A vest type backboard consists of a tough sturdy, rigid material that fits behind a patient and is secured by multiple torso straps and legs straps for torso/back immobilization.
The vest type backboard also has an extending portion that is designed to secure the patient’s head, maintaining spinal integrity. The vest type backboard has multiple handles for EMS professionals to lift a securely fastened patient out of a vehicle or other situation in which the patient has been immobilized in the seated position.
IMPLEMENTATION: To correctly apply a vest type backboard, at least two EMS professionals are required. When it has been determined that a patient who is found in a seated position requires spinal immobilization,
- EMS professional number one will apply manual in-line spinal stabilization of the patient until EMS professional number two applies an appropriately sized cervical collar.
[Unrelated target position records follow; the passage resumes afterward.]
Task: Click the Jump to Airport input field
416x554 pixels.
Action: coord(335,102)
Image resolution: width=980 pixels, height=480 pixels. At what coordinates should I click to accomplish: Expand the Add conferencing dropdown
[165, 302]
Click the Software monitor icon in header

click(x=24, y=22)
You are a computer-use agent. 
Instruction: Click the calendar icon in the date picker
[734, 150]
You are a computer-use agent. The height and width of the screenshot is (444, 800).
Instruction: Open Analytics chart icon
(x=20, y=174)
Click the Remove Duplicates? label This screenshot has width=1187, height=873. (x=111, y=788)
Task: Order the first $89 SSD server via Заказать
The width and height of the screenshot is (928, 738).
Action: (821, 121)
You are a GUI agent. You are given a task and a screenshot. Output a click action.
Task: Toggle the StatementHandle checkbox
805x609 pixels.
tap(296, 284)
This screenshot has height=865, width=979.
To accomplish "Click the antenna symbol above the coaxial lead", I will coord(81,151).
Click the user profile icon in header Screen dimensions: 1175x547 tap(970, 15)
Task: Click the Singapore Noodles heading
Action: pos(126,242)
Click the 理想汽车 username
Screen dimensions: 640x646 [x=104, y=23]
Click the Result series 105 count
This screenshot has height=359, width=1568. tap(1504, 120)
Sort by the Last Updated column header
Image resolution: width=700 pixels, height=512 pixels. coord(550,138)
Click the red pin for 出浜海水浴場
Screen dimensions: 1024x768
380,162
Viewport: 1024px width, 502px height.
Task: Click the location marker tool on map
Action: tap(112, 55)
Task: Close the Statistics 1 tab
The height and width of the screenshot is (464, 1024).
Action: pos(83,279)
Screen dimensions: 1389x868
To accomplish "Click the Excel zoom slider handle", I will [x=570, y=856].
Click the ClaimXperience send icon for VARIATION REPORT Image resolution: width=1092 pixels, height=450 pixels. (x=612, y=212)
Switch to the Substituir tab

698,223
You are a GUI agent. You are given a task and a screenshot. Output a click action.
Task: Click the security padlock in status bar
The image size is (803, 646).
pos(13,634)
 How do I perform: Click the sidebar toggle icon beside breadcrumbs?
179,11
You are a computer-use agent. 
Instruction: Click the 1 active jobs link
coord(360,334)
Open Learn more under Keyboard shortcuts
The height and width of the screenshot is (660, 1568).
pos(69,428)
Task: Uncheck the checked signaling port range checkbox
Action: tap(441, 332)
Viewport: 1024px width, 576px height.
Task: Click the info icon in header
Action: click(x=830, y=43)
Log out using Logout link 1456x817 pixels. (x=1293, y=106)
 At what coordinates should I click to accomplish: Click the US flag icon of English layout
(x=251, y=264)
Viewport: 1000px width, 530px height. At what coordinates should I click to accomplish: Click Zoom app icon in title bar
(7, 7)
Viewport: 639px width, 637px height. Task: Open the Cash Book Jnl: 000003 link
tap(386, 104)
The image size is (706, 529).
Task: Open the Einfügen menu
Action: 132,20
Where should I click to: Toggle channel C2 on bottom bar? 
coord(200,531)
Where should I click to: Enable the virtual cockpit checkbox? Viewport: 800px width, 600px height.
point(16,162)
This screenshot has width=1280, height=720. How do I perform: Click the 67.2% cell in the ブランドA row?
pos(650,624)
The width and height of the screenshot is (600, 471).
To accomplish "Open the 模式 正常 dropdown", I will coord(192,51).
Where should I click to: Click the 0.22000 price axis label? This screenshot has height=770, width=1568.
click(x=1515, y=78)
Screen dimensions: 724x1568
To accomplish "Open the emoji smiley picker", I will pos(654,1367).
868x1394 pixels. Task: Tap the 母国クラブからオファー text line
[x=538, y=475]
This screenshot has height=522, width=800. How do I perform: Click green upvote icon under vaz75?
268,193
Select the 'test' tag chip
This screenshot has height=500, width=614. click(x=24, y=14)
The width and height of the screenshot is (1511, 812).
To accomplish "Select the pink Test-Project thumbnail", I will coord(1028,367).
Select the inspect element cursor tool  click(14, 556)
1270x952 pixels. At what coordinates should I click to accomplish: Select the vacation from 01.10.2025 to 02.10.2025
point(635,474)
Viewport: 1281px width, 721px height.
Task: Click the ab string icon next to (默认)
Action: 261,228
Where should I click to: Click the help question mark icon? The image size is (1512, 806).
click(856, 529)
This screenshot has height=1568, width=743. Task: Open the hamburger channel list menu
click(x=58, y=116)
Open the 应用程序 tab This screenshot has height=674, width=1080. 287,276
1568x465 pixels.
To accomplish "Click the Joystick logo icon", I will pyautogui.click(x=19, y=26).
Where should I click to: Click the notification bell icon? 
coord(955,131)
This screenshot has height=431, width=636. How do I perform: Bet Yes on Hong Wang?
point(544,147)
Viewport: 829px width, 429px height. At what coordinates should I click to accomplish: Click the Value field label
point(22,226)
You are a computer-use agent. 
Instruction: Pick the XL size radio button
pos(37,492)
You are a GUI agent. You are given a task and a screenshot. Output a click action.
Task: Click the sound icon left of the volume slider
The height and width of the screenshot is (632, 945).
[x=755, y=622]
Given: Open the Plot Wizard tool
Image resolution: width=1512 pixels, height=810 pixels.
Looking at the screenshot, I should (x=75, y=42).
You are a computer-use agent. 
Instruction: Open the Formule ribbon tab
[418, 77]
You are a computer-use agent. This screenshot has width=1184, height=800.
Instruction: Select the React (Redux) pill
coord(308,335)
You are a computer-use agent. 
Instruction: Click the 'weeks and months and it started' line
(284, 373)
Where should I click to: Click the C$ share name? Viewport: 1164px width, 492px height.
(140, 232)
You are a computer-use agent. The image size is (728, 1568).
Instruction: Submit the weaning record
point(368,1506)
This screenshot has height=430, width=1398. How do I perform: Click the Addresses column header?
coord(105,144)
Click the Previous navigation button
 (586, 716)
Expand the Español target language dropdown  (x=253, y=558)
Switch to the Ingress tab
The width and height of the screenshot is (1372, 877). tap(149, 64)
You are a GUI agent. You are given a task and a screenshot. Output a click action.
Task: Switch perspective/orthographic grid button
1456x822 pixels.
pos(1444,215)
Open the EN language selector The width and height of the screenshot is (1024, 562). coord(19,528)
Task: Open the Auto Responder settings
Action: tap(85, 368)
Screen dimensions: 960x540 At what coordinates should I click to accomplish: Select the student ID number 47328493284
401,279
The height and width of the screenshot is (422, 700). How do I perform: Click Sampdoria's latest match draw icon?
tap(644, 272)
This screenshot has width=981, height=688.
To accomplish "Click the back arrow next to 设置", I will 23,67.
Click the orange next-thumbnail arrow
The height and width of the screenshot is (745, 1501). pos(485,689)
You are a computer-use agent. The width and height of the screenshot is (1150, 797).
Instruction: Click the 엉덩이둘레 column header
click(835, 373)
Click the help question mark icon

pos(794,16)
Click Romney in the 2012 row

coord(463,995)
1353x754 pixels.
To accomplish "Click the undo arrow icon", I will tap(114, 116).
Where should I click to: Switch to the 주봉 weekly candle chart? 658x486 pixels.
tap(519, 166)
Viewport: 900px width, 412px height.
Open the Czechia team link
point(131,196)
When the cervical collar is correctly applied,
- EMS professional number one will continue to hold manual in-line stabilization of the patient’s cervical spine throughout the application of the vest type backboard.
- EMS professional number two will place the opened vest-type backboard device behind the patient and position the device snugly under the patient's arms.
- EMS professional number two will then gently but firmly wrap the vest type backboard around to the front of the patient and begin securing the straps in the order accepted by local protocols.
The torso of the patient is always secured to the vest-type backboard before the leg straps and head is secured. Each leg strap should be threaded underneath the seated patient's legs as close to the groin as possible and secured firmly to prevent movement of the device or movement of the patient within it.
Once the legs of the patient are secured,
- the head-and-neck pad that is included in the commercial vest-type backboards packaging is placed behind the patient's head to close the gap between the patient’s head and the vest type backboard.
Also included with commercial vest type backboards are the head straps which are used to secure the patient's head to the device. Wing-like structures connected to the area where the patient's head sits in the device should over the sides of the patient's face and allow for velcro straps to be applied that immobilize the patient's head to the vest type backboard device. These velcro straps should be applied as tight as possible, in the same fashion as the straps or tape used to secure a patient's head to a long spine board during supine patient immobilization.
One strap is placed over the patient’s forehead, and the other strap is placed under the chin of the patient against the cervical collar.
Only after properly securing the torso straps, the leg straps, and the patient’s head, can
- EMS professional number one release manual in-line stabilization of the patient's head.
At this time, EMS professional number two will pad any voids or obvious spaces between the patient and the vest type backboard device.
- Extremity circulation, motor function, and sensory perception should all be evaluated before and after any immobilization.
Once the vest type backboard is correctly applied,
- both EMS professionals will take up position, one on either side of the patient, and while using proper mechanics and keeping their heads up and backs straight the team will lift the patient at the same time and move the patient to a waiting stretcher or other patient movement device that is close by and prepared.
Once the patient is placed supine on the patient movement device and secured to it,
- the leg straps of the vest-type backboard can be loosened and readjusted and then tightened, with the patient’s legs flat.
- Circulation, motor function, and sensory perception should all be reassessed after this adjustment.
Proper use of the vest-type backboard device takes practice and effective team communication and is the best way to move a seated patient with a suspected spinal injury.